Monday, September 30, 2013

Book Review: Fear of Thought

Originally posted on Amazon.

Some books start with a bang and end with the protagonist walking into the sunset into the "happily ever after" ending we've been given by Hollywood for a long time now.

This is not that kind of book.

In Fear of Thought, the protagonist, Rhikki, has mental abilities, I don't mean she can play chess really well or count toothpicks when they fall onto the floor. I mean she can control other people's thoughts, heal her own brain of damage, and, if you've messed with her, turn your mind inside out as the Doctor who kidnaps her discovers. Solution?
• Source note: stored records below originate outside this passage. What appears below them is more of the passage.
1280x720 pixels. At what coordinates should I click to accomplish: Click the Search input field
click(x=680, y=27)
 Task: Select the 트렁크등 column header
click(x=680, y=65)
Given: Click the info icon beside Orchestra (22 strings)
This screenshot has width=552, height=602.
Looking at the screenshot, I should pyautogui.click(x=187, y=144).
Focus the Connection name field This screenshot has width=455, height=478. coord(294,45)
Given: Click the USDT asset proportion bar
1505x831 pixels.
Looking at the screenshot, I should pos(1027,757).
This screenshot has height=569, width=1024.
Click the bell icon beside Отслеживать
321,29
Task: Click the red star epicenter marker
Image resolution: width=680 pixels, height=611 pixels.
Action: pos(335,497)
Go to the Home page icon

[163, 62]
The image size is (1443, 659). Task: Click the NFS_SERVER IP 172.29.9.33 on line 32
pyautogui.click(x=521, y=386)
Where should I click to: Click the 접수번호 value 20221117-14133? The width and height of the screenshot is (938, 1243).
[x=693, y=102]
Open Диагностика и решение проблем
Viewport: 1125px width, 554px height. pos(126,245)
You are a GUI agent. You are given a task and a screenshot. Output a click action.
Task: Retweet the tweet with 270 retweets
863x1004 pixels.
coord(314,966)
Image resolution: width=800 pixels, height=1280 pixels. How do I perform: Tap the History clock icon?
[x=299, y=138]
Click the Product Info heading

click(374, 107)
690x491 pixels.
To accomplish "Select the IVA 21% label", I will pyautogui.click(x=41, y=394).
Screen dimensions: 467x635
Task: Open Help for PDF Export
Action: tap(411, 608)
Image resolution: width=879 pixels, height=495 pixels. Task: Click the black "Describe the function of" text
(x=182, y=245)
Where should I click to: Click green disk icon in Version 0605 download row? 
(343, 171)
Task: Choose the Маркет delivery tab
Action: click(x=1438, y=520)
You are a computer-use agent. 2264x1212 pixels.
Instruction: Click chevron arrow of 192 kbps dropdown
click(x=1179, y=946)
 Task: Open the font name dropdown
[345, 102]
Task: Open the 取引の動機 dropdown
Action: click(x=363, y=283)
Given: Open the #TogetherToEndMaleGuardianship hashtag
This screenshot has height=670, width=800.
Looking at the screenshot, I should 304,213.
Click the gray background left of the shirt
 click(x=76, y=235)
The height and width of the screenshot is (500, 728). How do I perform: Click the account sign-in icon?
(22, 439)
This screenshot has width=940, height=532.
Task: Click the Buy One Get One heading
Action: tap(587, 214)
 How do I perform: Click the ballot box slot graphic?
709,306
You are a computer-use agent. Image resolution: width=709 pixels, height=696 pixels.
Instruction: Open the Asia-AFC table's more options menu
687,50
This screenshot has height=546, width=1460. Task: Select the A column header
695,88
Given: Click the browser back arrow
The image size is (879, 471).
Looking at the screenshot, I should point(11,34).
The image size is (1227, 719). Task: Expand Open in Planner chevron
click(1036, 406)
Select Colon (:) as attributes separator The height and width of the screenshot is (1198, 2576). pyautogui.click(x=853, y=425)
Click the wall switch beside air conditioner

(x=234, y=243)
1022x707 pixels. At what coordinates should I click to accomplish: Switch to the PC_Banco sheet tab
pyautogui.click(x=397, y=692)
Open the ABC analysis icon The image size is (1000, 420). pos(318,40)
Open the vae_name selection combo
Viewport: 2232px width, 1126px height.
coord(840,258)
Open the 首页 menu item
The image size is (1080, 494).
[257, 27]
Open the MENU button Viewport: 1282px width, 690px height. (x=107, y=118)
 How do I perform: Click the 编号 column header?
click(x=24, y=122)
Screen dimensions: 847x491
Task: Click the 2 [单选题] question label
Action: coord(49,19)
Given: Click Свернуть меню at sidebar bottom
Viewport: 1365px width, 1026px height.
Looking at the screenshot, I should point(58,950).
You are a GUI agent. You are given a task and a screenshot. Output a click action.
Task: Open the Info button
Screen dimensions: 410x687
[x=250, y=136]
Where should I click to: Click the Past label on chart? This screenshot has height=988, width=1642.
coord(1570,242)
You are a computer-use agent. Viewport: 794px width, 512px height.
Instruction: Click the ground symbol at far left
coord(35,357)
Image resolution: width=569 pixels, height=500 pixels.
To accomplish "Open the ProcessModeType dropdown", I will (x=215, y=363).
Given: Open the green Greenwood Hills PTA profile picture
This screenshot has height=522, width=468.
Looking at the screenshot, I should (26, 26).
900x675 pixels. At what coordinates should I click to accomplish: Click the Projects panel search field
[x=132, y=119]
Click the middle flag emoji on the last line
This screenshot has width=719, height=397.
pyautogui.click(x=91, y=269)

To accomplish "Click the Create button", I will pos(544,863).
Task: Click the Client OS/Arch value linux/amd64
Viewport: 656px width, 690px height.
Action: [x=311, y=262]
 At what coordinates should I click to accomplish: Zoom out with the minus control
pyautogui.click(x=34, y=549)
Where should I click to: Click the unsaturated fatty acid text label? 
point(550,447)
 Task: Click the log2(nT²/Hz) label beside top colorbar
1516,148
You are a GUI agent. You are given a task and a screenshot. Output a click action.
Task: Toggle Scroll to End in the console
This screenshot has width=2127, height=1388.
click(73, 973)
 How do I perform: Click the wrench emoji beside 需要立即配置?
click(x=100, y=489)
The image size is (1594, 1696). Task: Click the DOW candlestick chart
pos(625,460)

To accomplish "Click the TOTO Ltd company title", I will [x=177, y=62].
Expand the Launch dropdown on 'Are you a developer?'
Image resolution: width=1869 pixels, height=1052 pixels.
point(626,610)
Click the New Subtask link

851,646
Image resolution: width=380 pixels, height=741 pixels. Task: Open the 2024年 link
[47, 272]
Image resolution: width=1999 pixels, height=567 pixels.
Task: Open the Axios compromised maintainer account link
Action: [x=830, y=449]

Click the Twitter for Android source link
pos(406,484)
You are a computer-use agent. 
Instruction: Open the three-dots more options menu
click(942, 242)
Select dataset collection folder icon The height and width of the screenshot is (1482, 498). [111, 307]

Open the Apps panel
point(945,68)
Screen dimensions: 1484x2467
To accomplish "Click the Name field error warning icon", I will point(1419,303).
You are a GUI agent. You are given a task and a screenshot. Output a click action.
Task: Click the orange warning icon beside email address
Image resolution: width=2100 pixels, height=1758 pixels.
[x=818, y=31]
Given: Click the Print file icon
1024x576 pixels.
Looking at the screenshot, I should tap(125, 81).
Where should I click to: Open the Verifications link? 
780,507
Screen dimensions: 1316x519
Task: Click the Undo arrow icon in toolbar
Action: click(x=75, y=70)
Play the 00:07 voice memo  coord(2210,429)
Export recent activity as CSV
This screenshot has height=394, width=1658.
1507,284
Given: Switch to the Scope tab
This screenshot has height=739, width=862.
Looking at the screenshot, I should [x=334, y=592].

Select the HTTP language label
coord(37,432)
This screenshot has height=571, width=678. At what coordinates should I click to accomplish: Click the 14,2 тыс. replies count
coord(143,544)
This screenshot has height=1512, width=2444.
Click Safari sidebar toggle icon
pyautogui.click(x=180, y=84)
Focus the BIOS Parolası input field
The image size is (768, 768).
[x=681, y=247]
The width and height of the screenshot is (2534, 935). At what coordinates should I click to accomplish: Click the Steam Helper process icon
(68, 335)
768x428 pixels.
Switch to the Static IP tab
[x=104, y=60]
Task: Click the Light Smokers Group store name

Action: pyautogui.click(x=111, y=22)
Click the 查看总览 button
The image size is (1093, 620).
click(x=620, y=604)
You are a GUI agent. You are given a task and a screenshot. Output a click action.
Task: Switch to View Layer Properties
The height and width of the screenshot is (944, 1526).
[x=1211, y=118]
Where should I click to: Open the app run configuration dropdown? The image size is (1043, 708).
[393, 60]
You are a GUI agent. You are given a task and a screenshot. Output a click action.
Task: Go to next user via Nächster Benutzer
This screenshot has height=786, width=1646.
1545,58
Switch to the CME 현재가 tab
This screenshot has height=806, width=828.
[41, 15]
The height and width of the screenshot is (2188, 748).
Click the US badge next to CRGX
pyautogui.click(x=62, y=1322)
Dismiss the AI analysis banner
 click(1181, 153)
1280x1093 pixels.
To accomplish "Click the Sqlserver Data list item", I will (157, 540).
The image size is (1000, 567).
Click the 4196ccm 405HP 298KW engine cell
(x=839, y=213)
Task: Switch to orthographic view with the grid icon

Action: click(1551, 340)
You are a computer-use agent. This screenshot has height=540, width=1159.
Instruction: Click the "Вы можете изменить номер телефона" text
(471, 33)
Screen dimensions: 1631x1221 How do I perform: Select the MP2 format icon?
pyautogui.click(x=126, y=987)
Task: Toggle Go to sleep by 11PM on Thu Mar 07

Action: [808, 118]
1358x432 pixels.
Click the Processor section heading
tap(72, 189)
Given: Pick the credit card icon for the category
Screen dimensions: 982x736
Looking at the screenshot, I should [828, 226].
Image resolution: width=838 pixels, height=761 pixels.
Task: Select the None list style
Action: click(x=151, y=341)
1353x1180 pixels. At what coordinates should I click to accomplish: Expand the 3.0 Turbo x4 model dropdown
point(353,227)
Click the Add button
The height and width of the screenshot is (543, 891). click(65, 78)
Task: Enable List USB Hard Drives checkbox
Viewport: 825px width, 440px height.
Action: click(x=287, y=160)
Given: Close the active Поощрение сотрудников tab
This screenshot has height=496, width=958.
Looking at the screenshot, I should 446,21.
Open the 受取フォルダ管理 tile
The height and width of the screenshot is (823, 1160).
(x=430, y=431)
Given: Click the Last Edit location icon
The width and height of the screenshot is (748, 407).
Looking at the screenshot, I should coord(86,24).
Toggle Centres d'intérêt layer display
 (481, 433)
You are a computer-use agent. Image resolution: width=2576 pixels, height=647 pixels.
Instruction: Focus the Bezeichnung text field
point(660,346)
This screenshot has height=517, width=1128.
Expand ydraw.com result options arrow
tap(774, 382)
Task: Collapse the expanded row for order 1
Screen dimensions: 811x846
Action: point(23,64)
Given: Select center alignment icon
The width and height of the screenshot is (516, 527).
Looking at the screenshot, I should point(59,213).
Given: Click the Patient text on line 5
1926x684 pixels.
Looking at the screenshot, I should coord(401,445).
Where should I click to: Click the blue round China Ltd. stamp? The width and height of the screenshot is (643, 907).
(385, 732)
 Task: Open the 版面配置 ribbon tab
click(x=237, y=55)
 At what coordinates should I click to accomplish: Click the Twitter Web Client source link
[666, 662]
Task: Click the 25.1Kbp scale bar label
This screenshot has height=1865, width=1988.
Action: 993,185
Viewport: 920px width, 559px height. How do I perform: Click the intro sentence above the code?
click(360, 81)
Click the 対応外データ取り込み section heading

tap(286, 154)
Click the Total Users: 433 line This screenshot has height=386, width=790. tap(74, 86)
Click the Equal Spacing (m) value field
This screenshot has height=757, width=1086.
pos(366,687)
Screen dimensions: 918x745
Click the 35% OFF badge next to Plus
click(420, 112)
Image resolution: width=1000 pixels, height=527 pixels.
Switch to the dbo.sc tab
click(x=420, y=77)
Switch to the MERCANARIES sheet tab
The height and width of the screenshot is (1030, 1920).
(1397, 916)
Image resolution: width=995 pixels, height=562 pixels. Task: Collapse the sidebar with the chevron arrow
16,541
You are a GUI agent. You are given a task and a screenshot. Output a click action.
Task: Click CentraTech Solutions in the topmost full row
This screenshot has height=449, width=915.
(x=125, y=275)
Keep her drugged to the gills and study her to find out what makes her different. (She doesn't have gills.)

I don't want to spoil the book but will say the ending was one I loved. It ends where a lot of movies would start and I like that. I liked it a lot. In my mind's eye I could see her opening a door and a world of possibilities opening before her. What happens next isn't happily ever after. It's up to us the reader to wonder, guess, think about the what happens next part of the book and I really like that about it. Stories that make me think are the best stories.

If you like a thought-provoking sci-fi book with a tight cast and good guys & bad guys who are written in a way that leaves them solidly in the gray areas of who's the good guy this is a good one. I've often said that "bad guys" don't see themselves as the bad guys and we see here that the two main characters have an idea that they're not the bad guy. I really like that. Bad guys written well are really good bad guys.

Grab the book. I'm hopeful it's the beginning of a small series. I'm dying to know what happens next. I know that seems to fly in the face of my saying I like wondering what happens next, but something tells me subsequent books would be as free of bows tieing it all up nicely in the end as this one was. I just want to spend more time inside Rhikki's head... but I probably wouldn't want her in mine!

I first discovered the author, Veronica Giguere through the Secret World Chronicle and highly recommend that series as well. I listened to it as a podcast and can't recommend that one enough. If you like comic book type action & story telling style get that one too. Very different story telling styles in the two stories. Both are really well done. Secret World Chronicle, created by Mercedes Lackey, has several authors, not just one.